• [Excerpted data]:
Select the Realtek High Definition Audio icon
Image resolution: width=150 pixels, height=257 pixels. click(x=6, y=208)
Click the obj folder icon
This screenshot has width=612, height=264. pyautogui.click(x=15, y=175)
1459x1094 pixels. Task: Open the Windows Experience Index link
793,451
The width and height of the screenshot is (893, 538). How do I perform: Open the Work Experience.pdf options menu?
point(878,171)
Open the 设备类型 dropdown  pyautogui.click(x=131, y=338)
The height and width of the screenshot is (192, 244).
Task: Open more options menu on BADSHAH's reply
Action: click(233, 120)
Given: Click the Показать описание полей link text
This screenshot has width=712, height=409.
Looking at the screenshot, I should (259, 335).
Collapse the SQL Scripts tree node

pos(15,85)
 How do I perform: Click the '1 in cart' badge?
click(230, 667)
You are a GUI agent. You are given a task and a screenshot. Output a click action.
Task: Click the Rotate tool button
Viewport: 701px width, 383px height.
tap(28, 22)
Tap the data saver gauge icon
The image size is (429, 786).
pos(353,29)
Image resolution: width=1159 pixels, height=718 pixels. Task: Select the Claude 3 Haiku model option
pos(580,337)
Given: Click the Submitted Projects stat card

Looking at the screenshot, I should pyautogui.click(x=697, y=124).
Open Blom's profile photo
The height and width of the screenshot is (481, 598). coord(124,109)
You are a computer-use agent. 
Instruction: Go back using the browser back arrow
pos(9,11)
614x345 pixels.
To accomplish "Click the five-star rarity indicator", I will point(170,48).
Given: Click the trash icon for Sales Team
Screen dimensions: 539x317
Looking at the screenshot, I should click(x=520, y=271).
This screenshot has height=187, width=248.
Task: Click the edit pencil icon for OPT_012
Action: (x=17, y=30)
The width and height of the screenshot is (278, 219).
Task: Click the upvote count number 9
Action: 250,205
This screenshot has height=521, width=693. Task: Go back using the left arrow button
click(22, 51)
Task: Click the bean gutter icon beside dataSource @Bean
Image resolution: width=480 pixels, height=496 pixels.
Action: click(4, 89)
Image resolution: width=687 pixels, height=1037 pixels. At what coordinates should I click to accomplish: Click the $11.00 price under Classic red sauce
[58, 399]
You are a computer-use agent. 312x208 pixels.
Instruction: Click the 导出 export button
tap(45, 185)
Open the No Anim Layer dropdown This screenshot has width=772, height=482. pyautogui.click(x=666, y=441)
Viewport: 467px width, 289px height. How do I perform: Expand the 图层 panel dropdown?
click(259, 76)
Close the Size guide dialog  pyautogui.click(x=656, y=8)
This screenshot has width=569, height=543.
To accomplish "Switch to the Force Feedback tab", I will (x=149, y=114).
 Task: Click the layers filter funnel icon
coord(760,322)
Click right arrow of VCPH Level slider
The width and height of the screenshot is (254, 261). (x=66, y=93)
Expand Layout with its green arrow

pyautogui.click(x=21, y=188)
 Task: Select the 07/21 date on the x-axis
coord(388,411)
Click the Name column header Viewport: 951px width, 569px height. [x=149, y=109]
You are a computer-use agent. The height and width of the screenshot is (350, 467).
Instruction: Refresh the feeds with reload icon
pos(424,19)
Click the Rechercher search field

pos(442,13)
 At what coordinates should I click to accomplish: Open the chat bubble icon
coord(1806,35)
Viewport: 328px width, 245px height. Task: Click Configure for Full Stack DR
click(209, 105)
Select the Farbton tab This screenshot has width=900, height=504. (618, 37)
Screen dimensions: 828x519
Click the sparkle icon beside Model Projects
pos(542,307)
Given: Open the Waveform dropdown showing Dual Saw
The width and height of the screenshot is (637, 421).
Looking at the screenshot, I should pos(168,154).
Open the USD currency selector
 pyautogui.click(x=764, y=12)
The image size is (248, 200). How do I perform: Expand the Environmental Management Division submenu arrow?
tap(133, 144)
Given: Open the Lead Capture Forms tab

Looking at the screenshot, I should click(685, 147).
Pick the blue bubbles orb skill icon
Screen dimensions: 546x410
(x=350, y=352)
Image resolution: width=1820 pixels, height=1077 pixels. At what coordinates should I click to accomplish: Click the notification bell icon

• [Work to be completed]: Word for word, output all of the material above.

• [Result]:
Select the Realtek High Definition Audio icon
Image resolution: width=150 pixels, height=257 pixels. click(x=6, y=208)
Click the obj folder icon
This screenshot has width=612, height=264. pyautogui.click(x=15, y=175)
1459x1094 pixels. Task: Open the Windows Experience Index link
793,451
The width and height of the screenshot is (893, 538). How do I perform: Open the Work Experience.pdf options menu?
point(878,171)
Open the 设备类型 dropdown  pyautogui.click(x=131, y=338)
The height and width of the screenshot is (192, 244).
Task: Open more options menu on BADSHAH's reply
Action: click(233, 120)
Given: Click the Показать описание полей link text
This screenshot has width=712, height=409.
Looking at the screenshot, I should (259, 335).
Collapse the SQL Scripts tree node

pos(15,85)
 How do I perform: Click the '1 in cart' badge?
click(230, 667)
You are a GUI agent. You are given a task and a screenshot. Output a click action.
Task: Click the Rotate tool button
Viewport: 701px width, 383px height.
tap(28, 22)
Tap the data saver gauge icon
The image size is (429, 786).
pos(353,29)
Image resolution: width=1159 pixels, height=718 pixels. Task: Select the Claude 3 Haiku model option
pos(580,337)
Given: Click the Submitted Projects stat card

Looking at the screenshot, I should pyautogui.click(x=697, y=124).
Open Blom's profile photo
The height and width of the screenshot is (481, 598). coord(124,109)
You are a computer-use agent. 
Instruction: Go back using the browser back arrow
pos(9,11)
614x345 pixels.
To accomplish "Click the five-star rarity indicator", I will point(170,48).
Given: Click the trash icon for Sales Team
Screen dimensions: 539x317
Looking at the screenshot, I should click(x=520, y=271).
This screenshot has height=187, width=248.
Task: Click the edit pencil icon for OPT_012
Action: (x=17, y=30)
The width and height of the screenshot is (278, 219).
Task: Click the upvote count number 9
Action: 250,205
This screenshot has height=521, width=693. Task: Go back using the left arrow button
click(22, 51)
Task: Click the bean gutter icon beside dataSource @Bean
Image resolution: width=480 pixels, height=496 pixels.
Action: click(4, 89)
Image resolution: width=687 pixels, height=1037 pixels. At what coordinates should I click to accomplish: Click the $11.00 price under Classic red sauce
[58, 399]
You are a computer-use agent. 312x208 pixels.
Instruction: Click the 导出 export button
tap(45, 185)
Open the No Anim Layer dropdown This screenshot has width=772, height=482. pyautogui.click(x=666, y=441)
Viewport: 467px width, 289px height. How do I perform: Expand the 图层 panel dropdown?
click(259, 76)
Close the Size guide dialog  pyautogui.click(x=656, y=8)
This screenshot has width=569, height=543.
To accomplish "Switch to the Force Feedback tab", I will (x=149, y=114).
 Task: Click the layers filter funnel icon
coord(760,322)
Click right arrow of VCPH Level slider
The width and height of the screenshot is (254, 261). (x=66, y=93)
Expand Layout with its green arrow

pyautogui.click(x=21, y=188)
 Task: Select the 07/21 date on the x-axis
coord(388,411)
Click the Name column header Viewport: 951px width, 569px height. [x=149, y=109]
You are a computer-use agent. The height and width of the screenshot is (350, 467).
Instruction: Refresh the feeds with reload icon
pos(424,19)
Click the Rechercher search field

pos(442,13)
 At what coordinates should I click to accomplish: Open the chat bubble icon
coord(1806,35)
Viewport: 328px width, 245px height. Task: Click Configure for Full Stack DR
click(209, 105)
Select the Farbton tab This screenshot has width=900, height=504. (618, 37)
Screen dimensions: 828x519
Click the sparkle icon beside Model Projects
pos(542,307)
Given: Open the Waveform dropdown showing Dual Saw
The width and height of the screenshot is (637, 421).
Looking at the screenshot, I should pos(168,154).
Open the USD currency selector
 pyautogui.click(x=764, y=12)
The image size is (248, 200). How do I perform: Expand the Environmental Management Division submenu arrow?
tap(133, 144)
Given: Open the Lead Capture Forms tab

Looking at the screenshot, I should click(685, 147).
Pick the blue bubbles orb skill icon
Screen dimensions: 546x410
(x=350, y=352)
Image resolution: width=1820 pixels, height=1077 pixels. At what coordinates should I click to accomplish: Click the notification bell icon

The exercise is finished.